Playbook #042: Viatical Insurance Settlements
🖼️ The Big Picture
At first glance, viatical insurance settlements seem a bit morbid. You’re buying the life insurance payout of someone who’s critically ill, and the sooner they die the better your returns are.
However, once you dig into this, you realize it’s actually a win-win. It’s the “less money now vs. more money later” logic that’s used when you’re selling anything from a house to a watch, and it’s just the way things work based on the time value of money.
You’re helping someone who’s critically ill - and needs or wants money now get up to 3x more money than they would by surrendering the policy back to their insurance provider.
Here’s how it works:
Let’s say John Smith has a $1,000,000 life insurance policy.
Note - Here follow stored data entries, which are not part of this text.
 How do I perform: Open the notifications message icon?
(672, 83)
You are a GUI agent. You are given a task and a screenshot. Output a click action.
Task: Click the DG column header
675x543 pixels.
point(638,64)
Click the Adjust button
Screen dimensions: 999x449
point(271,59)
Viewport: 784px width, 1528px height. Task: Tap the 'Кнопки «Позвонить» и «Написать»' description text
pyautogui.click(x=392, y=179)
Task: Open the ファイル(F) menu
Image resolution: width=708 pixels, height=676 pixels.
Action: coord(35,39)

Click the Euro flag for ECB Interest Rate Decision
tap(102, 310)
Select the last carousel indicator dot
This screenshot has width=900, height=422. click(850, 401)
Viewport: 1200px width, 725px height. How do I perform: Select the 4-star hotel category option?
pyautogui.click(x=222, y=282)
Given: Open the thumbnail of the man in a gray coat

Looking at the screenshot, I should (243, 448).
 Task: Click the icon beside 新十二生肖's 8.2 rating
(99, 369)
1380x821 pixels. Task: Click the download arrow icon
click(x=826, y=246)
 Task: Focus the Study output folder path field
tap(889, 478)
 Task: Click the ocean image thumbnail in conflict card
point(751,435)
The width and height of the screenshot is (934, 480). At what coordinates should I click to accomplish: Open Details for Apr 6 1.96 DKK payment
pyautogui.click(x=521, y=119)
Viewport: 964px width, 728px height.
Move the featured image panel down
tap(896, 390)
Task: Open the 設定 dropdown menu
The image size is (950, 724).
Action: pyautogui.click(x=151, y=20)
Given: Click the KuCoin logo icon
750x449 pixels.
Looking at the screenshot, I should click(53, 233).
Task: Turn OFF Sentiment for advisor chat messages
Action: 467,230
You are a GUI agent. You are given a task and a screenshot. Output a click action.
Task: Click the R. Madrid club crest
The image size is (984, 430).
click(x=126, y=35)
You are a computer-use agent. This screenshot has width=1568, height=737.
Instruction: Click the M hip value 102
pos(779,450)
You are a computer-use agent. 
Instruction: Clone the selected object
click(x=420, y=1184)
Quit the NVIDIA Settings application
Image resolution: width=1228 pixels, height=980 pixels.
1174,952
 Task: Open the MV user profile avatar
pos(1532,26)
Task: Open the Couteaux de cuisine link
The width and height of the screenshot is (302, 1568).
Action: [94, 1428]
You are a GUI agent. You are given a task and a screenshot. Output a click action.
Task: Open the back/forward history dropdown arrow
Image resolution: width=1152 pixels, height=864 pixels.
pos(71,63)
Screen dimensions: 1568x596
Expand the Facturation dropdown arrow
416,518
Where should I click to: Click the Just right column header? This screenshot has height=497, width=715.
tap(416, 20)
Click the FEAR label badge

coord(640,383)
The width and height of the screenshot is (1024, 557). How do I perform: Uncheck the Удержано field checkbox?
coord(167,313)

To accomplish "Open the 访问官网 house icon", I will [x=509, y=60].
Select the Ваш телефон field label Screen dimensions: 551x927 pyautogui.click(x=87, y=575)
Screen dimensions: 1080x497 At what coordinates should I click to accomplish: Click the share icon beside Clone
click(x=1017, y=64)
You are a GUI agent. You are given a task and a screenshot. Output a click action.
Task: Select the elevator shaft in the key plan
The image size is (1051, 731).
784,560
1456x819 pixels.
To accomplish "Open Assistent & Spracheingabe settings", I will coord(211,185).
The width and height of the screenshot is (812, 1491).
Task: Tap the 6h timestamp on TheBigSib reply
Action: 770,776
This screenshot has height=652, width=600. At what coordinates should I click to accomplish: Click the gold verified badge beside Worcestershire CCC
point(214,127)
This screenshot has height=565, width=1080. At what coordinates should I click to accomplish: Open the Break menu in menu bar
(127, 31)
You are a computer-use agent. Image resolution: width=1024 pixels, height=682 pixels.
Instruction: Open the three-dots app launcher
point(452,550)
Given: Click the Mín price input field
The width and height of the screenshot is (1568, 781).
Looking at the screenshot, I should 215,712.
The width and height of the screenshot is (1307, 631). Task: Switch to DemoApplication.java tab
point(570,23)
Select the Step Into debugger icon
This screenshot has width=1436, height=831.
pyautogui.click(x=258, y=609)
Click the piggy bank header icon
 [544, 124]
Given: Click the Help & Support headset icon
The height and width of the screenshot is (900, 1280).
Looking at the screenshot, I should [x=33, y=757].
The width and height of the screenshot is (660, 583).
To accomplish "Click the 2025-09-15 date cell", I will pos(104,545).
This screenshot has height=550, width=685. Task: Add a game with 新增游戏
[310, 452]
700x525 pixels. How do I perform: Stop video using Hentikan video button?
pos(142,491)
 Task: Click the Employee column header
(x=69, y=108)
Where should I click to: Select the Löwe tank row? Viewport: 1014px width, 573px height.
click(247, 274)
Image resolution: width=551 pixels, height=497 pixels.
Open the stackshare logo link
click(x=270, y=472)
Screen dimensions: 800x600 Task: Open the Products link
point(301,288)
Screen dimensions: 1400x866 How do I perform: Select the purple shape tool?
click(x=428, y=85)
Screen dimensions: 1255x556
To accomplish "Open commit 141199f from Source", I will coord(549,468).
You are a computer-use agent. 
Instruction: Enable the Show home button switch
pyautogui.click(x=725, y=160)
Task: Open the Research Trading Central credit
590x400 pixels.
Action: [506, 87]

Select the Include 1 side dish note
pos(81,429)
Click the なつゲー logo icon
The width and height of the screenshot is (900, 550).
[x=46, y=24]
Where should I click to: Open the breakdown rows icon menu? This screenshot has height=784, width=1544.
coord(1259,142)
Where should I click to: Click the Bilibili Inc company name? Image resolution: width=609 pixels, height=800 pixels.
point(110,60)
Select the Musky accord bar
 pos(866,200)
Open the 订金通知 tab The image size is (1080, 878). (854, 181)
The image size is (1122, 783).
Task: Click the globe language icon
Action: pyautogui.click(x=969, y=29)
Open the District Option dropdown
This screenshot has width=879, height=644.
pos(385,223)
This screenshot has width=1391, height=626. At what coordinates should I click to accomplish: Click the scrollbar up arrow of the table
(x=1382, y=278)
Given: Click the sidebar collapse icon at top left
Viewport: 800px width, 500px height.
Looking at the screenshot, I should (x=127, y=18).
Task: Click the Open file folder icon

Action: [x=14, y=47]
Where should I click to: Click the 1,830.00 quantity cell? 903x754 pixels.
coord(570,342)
Unfortunately, he was diagnosed with a critical condition, and doctors gave him a timeline of about 2 years.
John doesn’t have any dependents, so he’s not worried about passing anything on. Might as well enjoy the money now, he figures. He reaches out to his life insurance company, but they’re only willing to give him $200,000. A settlement broker, however, offered him $600,000.
The buyer takes over John’s policy, including the monthly payments. And upon his death, the buyer receives the death benefit payout.
For investors, viatical settlements have no correlation to other markets, making them a great way to reduce volatility in a portfolio.
Warren Buffett and Berkshire Hathaway have invested hundreds of millions into these kinds of policies. In fact, they like it so much they started their own company to buy them, Berkshire Settlements. Bill Gates is another notable investor in this space.
Because they’re highly regulated transactions, you have to be an accredited investor to participate. But even if you’re not accredited, these are well worth understanding as they’re definitively in the category of “alternative investments,” and not many traditional financial advisors understand or will recommend them.